I can’t say that there aren’t any sub-conscious old issues lingering. At least for me. His presence is so big, and his love for me is so strong…I have to admit I am a little anxious to see how all of this unfolds. I am afraid because I am famous for ruining things.
But, I think we both have mild reservations as to how much we can trust the changes in each other.

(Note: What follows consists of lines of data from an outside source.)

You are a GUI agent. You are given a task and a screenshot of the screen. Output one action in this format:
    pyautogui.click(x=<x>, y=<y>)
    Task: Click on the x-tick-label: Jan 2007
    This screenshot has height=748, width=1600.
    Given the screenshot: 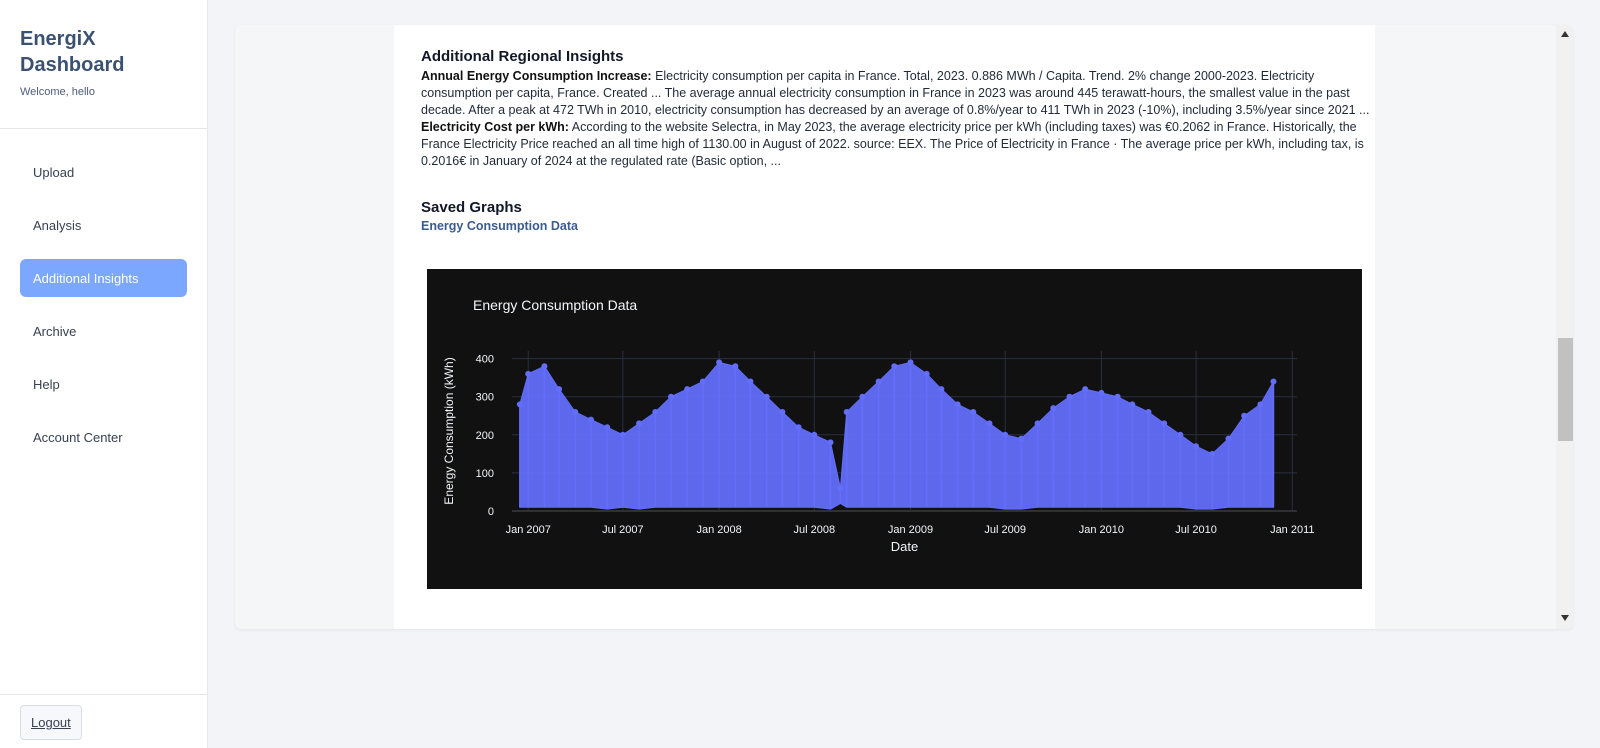 What is the action you would take?
    pyautogui.click(x=528, y=530)
    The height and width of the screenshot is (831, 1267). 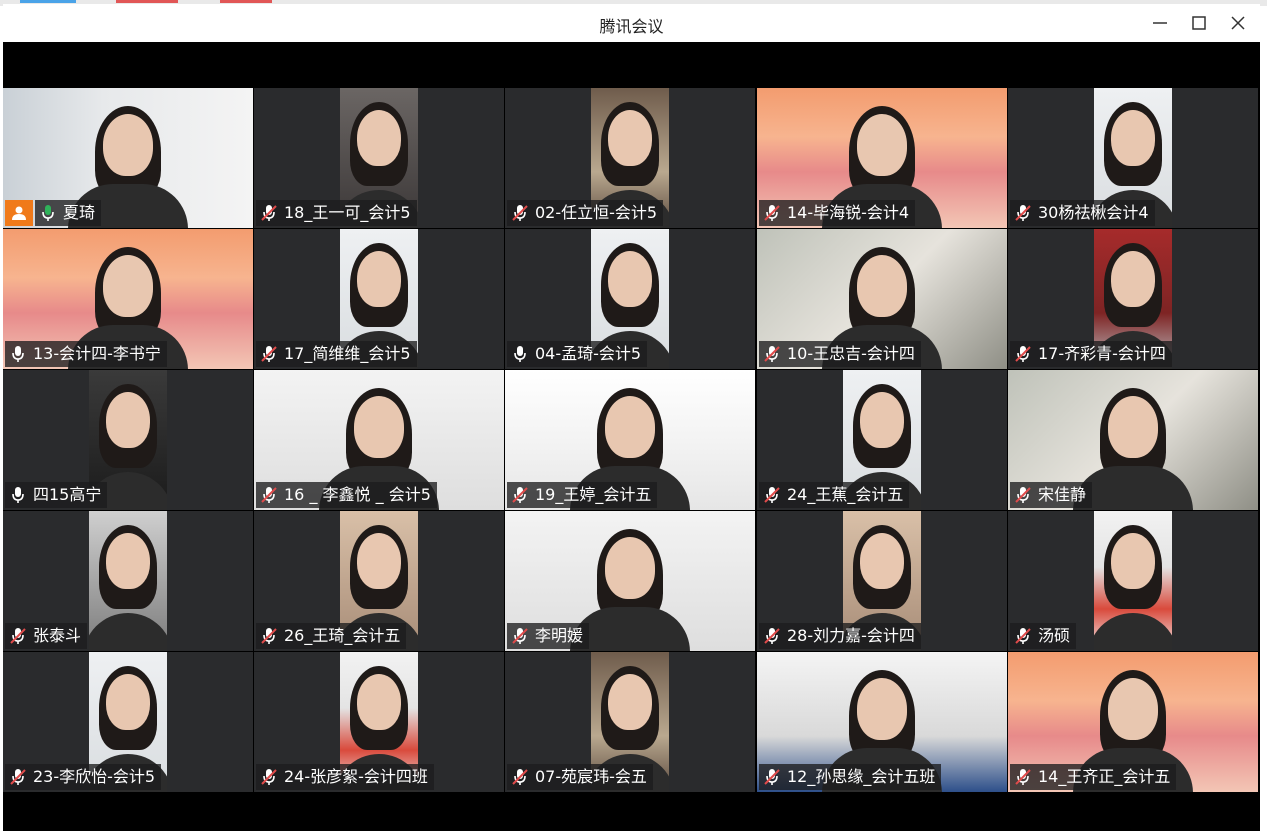 I want to click on participant-tile: 四15高宁, so click(x=128, y=440).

He’s mentioned the fact that he is waiting for the ‘train wreck’ to come barreling down the track…and I am silently waiting for the other shoe to drop.
Only time will tell.
My parents appear to be elated that we have reconnected as well. On the other hand, I can tell that Danny has prompted their own recollections of my ‘old life’ and that scares the shit out of them. In their defense, it is not exactly like I have the best ‘track record’ when it comes to choosing men to date. I am hoping this is just the initial wonder and worry that over protective Jewish-Italian parents are supposed to have.
While I am trying to take things slowly, it’s kind of hard not to get carried away or swept up in the whirlwind of all of this.

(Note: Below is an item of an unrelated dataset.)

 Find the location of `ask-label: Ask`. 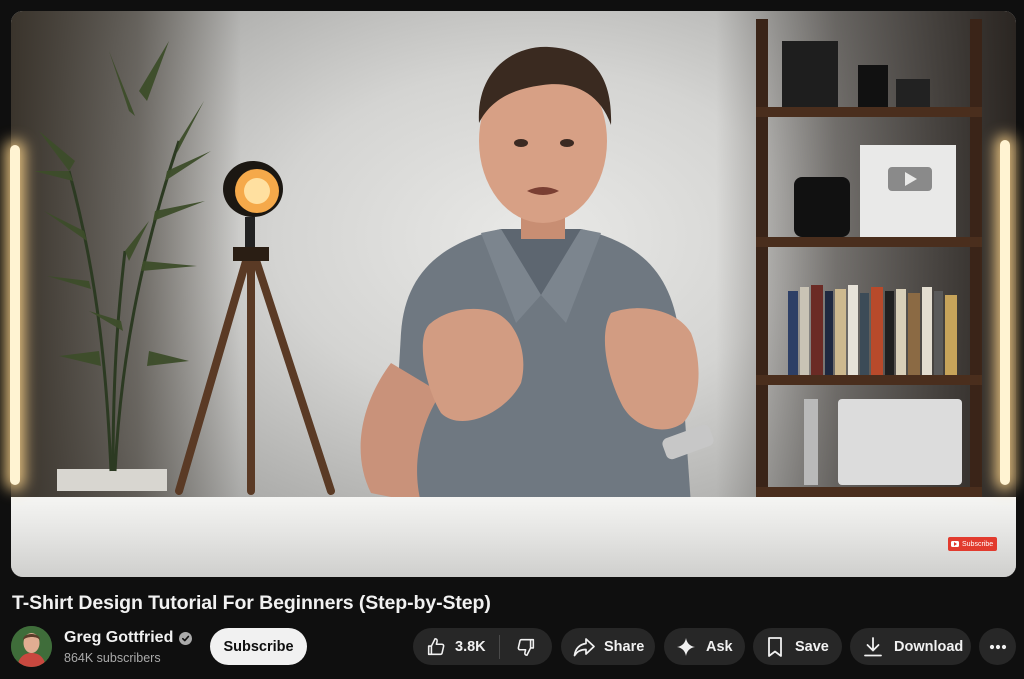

There was so much “Kanoodeling” and “Jerry Maguire” moments (inside joke) this past weekend. I never wanted it to end.
I think I am still walking around in a daze. This is toad-ily surreal to me.
[If you read this entire post I am making awards for ya’ll who’ve hung in this long! Although the award will only say “I read the longest post ever and all I got was this lousy badge”.]

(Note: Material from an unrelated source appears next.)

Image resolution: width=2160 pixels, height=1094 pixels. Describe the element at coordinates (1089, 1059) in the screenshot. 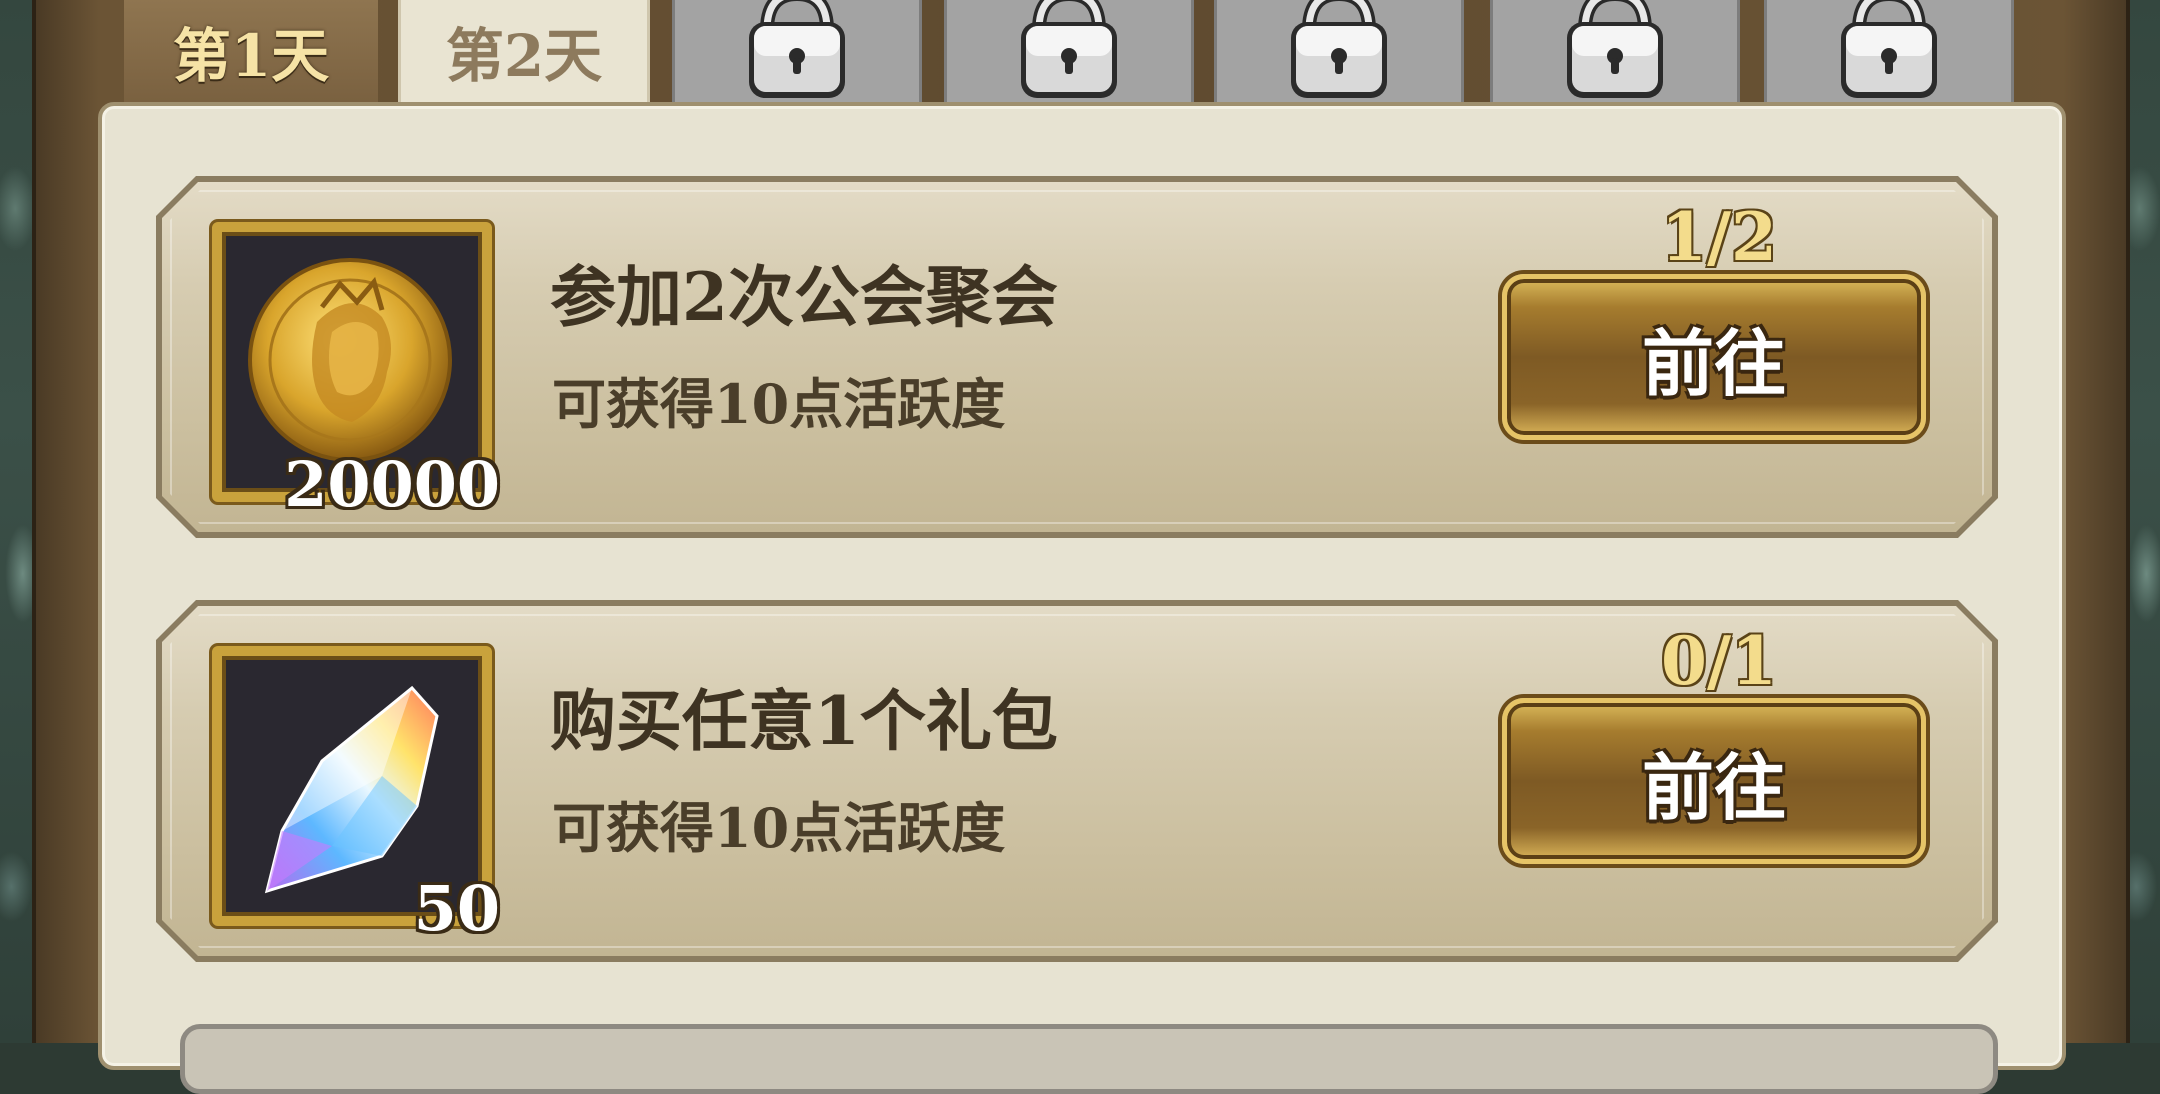

I see `next-task-card` at that location.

Kudos to you my friend Mel,
I’m happy for you. I truly am. Sorry it took me a while to respond and or to read your longest blog ever but at least I read the whole thing.
So awesome!
Timing is such a funny little bugger – have a couple of these myself, so perfect it you could only be in the same place at the same time…
I’m rooting for you guys!
FV:
Thank you! Im glad you read the whole thing too.
Courtney:
Hey grrl. Yeah, its pretty awesome. Thanks for routing for us!
jealous that you will love someone with the love I thought I would have to myself for longer. I mean I knew for sure that there was a man out there for you, but I didnt know it would happen NOW, like YESTERDAY!! i was unprepared to give my little girl away!! hahha jk. You know I just love you, WAY TOO MUCH.
BFF/Jennifer:
You will NEVER have to “give me away“. I am yours forever. You know that! xxoo. Besides…WE come as a “Package Deal”.
Even BFD knows that if you get one, you get the other!
Oh Meleah I am soooooooooooooooooooooo happy for you! (And maybe even a tad envious – I can really relate to your story.)…I hope it is nothing but blue skies from here on out for both of you!
xoxoxoxo
Olga:
here’s hoping! xxoo
hmmmmmmm. am i seeing a pattern here?? let’s see. i reunited with my high school sweetheart after 26 years. broham reunited with his high school sweetheart after 5 years. you reunited with yours after 7 years. OMG! My children DID learn from my mistakes!! I’m rooting for you Danny!
Yo Mamma..Thanks for ‘Rootin’ for me and thanks for this weekend ,I enjoyed meeting evryone and seeing old faces..
Agree with the ‘Package Deal’Meleahs friends are my friends regardless of the past!!!TO THE BEST FRIEND..I owe you one.
My Mommy:
You are the best… EVER. I think it runs in the family.